After many summers of hiking the Appalachians of Western Newfoundland, in 2014 I decided on a circumtrek of the renowned Western Brook Pond. Having found the terrain so varied and exciting, I concluded I had only scratched the surface of what was to be seen, and so a sequel excursion was in order.
August 7/2015: Similar to last year, I planned to begin and end this trek at the gravel pit near Sally’s Cove. The hike up the North Rim Trail on the western end of the pond was made so much easier this year due to some long overdue trail maintenance work by a few park wardens. Once above tree line my plan was to hug the North Rim as close to the Pond as I could. I spent the afternoon scanning the South Rim where Western Brook Hill loomed over the entrance to the Pond,
and peering down into Snug Harbour and through intimidating, fissured ravines with spiny tops that plummeted down to the water.
It is odd this spectacular inland fjord would be called a pond but such is the Newfoundland dialect.
As I headed east up the canyon, my desire to stay on the rim’s edge faded as the vegetation became increasingly dense, and I found myself drifting north to the main North Rim Route. Occasionally I would need to skirt or barge through short stretches of tuckamore, but for the most part I could find grassy rock-strewn passages to follow. In this alpine environment I set camp on a barren hillock, enjoying calm winds and an array of stars
August 8: As I headed east towards the upper end of the pond, the terrain became more rumpled and lake-strewn.
Woody Pond, a prominent feature in this area, was soon in sight, and its relaxed, seducing ambience made me wish I had a canoe. The surrounding vegetation was more mature and open and I was soon passing its eastern shore heading south for the barrens near the canyon’s edge.
Here I had a clear view of the waterfalls spilling off the south rim.
Free-leaping Pissing Mare Falls (no, I didn’t make that name up) hangs over the ferry dock at the top of the canyon; its mist often blows sideways and upwards in the wind.
Continuing east I was afforded shots of rivers dropping over the cliffs at my feet,
and a clearing in the upper canyon’s floor looking like a putting green 2,000 feet below.
Rounding the upper end of this fjord opened the view west down its twisting towering chasm.
Once on the south rim I could stare into the depths at the hiking route up and out of the canyon from the ferry dock, and see human ants ascending the smooth ledges
The sun was getting low and I was determined to stand at the top of Pissing Mare Falls while it was still shining.
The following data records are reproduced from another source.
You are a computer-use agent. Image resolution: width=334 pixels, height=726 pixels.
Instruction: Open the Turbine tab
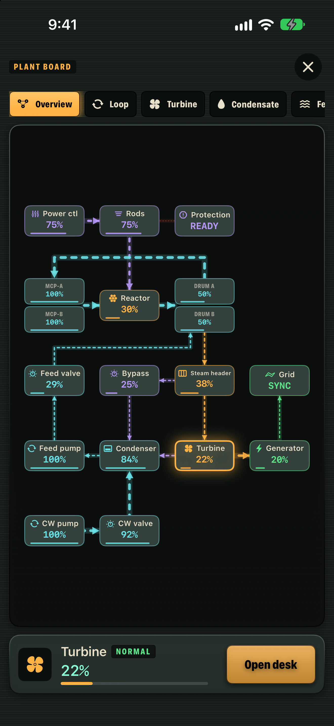pos(173,104)
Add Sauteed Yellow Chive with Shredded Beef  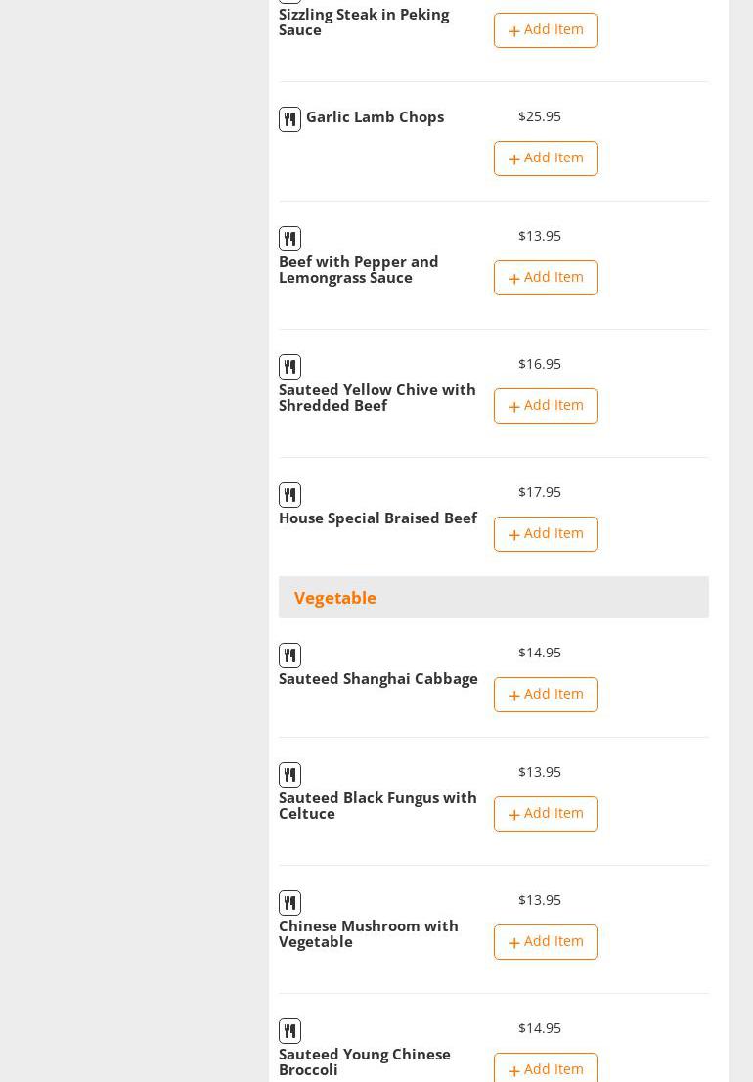tap(545, 406)
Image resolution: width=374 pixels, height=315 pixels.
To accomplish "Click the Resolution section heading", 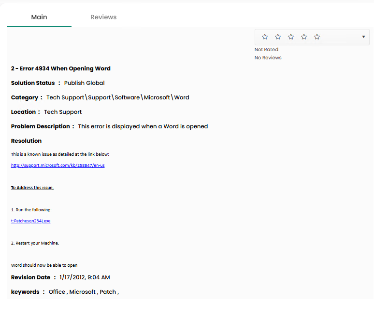I will pos(26,141).
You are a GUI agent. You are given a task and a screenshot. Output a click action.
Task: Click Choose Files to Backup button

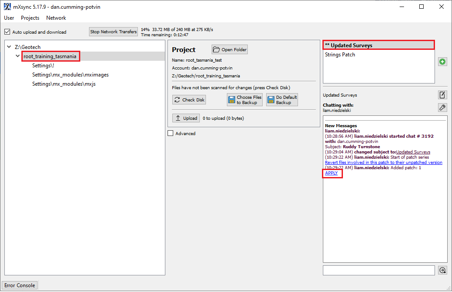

Getting there in my rush wasn’t easy, and struggling down the final pitch through tight alders and tuckamore over steep, slippery ledges wasn’t the smartest thing I’ve ever done.
However, I did manage to stand on the brim just as the sun was setting, and was calmed by my faithful companion, etched in the fading light on the streamside ledge.
August 9: I was now not far from a mammoth, gently curving mound rising to the southwest, appropriately called the Big Level, and I headed directly toward it. As the terrain transitioned from corrugated to smooth, my hiking pace accelerated.
Much of the Big Level is like traversing a huge cow meadow, although in places you must cross what look like bands of crushed boulders.
I was walking the divide between Western Brook Pond to the north, and Bakers Brook Pond to the south, and spring-fed trickles that were the birth of streams flowed off both sides of my path.
Heading west to the headwaters of Stag Brook, which I intended to be my exit off this high plateau, I descended from the Big Level toward Grassy Brook Pond. To the south I could see Gros Morne Mountain in the distance and the reddish Tableland plateau framed against the horizon. Straight ahead the Gulf of Saint Lawrence stretched out to the skyline.
Water pouring over numerous stone slabs produced an inky cast,
and this area seemed to be a stomping ground for ptarmigan, which are so well camouflaged against the rock that only in movement can you detect them.
The grass-lined gully of Upper Stag Brook made for pleasant hiking,
but as I progressed into its lower headwaters, the going became more frustrating.
The stream was somewhat swelled from recent rains and its channel in this section was narrow, closely lined with dense vegetation, and filled with large rocks. This was the most discouraging section of the whole trek; my pace regressed to a crawl, and my exclamations to profanity.
Fortunately as I descended to lower levels, the stream widened with friendly broad banks that even became sandy. Soon, Western Brook Hill appeared to the northeast, completing the circle.
The last kilometer, before Stag Brook emptied into the bottom end of Western Brook Pond, became clogged with alders and I exited to the marshy barrens that led back to Sally’s Cove.